Your laptop was already listening.
Bonk just answers.

Every Apple Silicon MacBook ships with an accelerometer. Bonk reads it and turns physical knocks on the chassis into actions — no extra hardware, no cloud, no subscription.

What it is

Bonk is a tiny macOS menu bar app. Knock once, twice, or three times anywhere on your MacBook — palm rest, lid, next to the trackpad — and each pattern runs whatever you've bound to it: media controls, lock screen, a keyboard shortcut, an app, a shell command, or a Shortcuts.app shortcut. You can even give each of your apps its own mappings, so a double knock means one thing in your editor and another in your music player.

How it works

  1. The accelerometer is read ~100 times a second through IOKit — the same sensor that helps your Mac detect sudden movement.
  2. A slow-adapting baseline tracks gravity, so tilting or carrying the laptop doesn't trigger anything. Only sharp spikes stand out.
  3. A spike counts as a knock only if it's brief (sustained vibration like fans or desk wobble is rejected) and you're not typing.
  4. Knocks that land within half a second of each other group into a pattern — single, double, triple — and the pattern fires your action.

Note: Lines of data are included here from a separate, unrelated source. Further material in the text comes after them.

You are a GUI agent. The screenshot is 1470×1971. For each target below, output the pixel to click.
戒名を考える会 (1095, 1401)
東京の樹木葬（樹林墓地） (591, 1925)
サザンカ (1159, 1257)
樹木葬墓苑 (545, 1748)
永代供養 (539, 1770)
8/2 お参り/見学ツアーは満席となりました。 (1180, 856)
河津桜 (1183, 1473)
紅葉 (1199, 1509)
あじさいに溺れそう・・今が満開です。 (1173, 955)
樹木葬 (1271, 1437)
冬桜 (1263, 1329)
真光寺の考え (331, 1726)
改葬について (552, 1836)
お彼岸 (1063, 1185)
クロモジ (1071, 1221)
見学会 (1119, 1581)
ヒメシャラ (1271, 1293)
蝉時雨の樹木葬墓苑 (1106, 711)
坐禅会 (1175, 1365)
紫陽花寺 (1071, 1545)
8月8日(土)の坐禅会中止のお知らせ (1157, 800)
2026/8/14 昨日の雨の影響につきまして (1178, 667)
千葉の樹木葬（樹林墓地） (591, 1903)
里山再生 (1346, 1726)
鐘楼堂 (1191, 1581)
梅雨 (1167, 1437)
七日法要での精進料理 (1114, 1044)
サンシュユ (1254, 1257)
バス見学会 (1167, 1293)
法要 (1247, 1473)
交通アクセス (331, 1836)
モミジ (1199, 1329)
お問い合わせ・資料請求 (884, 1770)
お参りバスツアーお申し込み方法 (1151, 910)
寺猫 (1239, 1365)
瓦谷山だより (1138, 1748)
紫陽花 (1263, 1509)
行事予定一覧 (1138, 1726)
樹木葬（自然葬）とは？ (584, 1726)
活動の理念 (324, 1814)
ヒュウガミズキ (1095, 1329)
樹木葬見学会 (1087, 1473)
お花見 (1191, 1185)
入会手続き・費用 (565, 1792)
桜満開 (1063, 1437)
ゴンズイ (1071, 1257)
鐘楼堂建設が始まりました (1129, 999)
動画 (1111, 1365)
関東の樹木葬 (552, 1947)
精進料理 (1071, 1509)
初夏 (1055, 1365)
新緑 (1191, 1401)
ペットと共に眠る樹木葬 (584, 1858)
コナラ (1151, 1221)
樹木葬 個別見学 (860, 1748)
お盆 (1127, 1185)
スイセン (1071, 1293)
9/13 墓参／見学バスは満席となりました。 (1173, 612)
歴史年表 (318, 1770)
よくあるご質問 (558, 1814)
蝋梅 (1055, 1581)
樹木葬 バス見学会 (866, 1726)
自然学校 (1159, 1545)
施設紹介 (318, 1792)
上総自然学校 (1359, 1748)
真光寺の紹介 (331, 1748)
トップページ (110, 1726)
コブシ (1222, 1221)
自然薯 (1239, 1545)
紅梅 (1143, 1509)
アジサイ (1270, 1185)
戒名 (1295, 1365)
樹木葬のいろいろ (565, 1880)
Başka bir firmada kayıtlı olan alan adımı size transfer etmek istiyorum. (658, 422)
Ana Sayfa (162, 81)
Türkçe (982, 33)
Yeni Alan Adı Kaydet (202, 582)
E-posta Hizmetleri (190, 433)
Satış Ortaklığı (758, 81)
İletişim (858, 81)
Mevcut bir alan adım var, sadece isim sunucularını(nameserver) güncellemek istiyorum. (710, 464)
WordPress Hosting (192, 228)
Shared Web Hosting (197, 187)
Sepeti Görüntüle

You can watch all of this happen on a live waveform in the settings window, and calibrate the sensitivity by simply knocking three times.

Why it's free

Apps that do a fraction of this charge for it. Bonk is free and open source because a feature this fun shouldn't sit behind a paywall — and because the entire app runs on your machine, there's nothing to host and nothing to charge for. If you like it, star it on GitHub or contribute an idea.

Fully local, by design

Bonk makes zero network calls. No accounts, no telemetry, no update pings. The knock data never leaves the sensor loop, let alone your machine. The privacy page spells it out.